From 8c73bbc3c721afe1e0f6f6e27b588579a857e001 Mon Sep 17 00:00:00 2001
From: Fangrui Song <i@maskray.me>
Date: Sat, 17 Nov 2018 10:23:12 -0800
Subject: [PATCH] Use clang::isIdentifierBody and clean up utils/working_files

---
 src/clang_tu.cc         |   2 +-
 src/include_complete.cc |  13 ++++-
 src/indexer.cc          |  11 ++--
 src/pipeline.cc         |   2 +-
 src/project.cc          |   2 +-
 src/serializer.cc       |   2 +-
 src/test.cc             |  56 ++++++++++--------
 src/utils.cc            |  47 +--------------
 src/utils.hh            |  11 ----
 src/working_files.cc    | 124 +++++++---------------------------------
 src/working_files.hh    |  27 ++-------
 11 files changed, 76 insertions(+), 221 deletions(-)

diff --git a/src/clang_tu.cc b/src/clang_tu.cc
index 5a87153a..e6fe3ef9 100644
--- a/src/clang_tu.cc
+++ b/src/clang_tu.cc
@@ -32,7 +32,7 @@ std::string PathFromFileEntry(const FileEntry &file) {
   std::string ret = NormalizePath(Name);
   // Resolve /usr/include/c++/7.3.0 symlink.

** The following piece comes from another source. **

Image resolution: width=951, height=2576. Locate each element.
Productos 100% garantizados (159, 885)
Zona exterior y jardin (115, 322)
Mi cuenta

   if (!llvm::any_of(g_config->workspaceFolders, [&](const std::string &root) {
-        return StartsWith(ret, root);
+        return StringRef(ret).startswith(root);
       })) {
     SmallString<256> dest;
     llvm::sys::fs::real_path(ret, dest);
diff --git a/src/include_complete.cc b/src/include_complete.cc
index fab2279b..7f293336 100644
--- a/src/include_complete.cc
+++ b/src/include_complete.cc
@@ -156,7 +156,11 @@ void IncludeComplete::InsertCompletionItem(const std::string &absolute_path,
 }
 
 void IncludeComplete::AddFile(const std::string &path) {
-  if (!EndsWithAny(path, g_config->completion.include.suffixWhitelist))
+  bool ok = false;
+  for (StringRef suffix : g_config->completion.include.suffixWhitelist)
+    if (StringRef(path).endswith(suffix))
+      ok = true;
+  if (!ok)
     return;
   if (match_ && !match_->IsMatch(path))
     return;
@@ -183,8 +187,11 @@ void IncludeComplete::InsertIncludesFromDirectory(std::string directory,
   GetFilesInFolder(
       directory, true /*recursive*/, false /*add_folder_to_path*/,
       [&](const std::string &path) {
-        if (!include_cpp &&
-            !EndsWithAny(path, g_config->completion.include.suffixWhitelist))
+        bool ok = include_cpp;
+        for (StringRef suffix : g_config->completion.include.suffixWhitelist)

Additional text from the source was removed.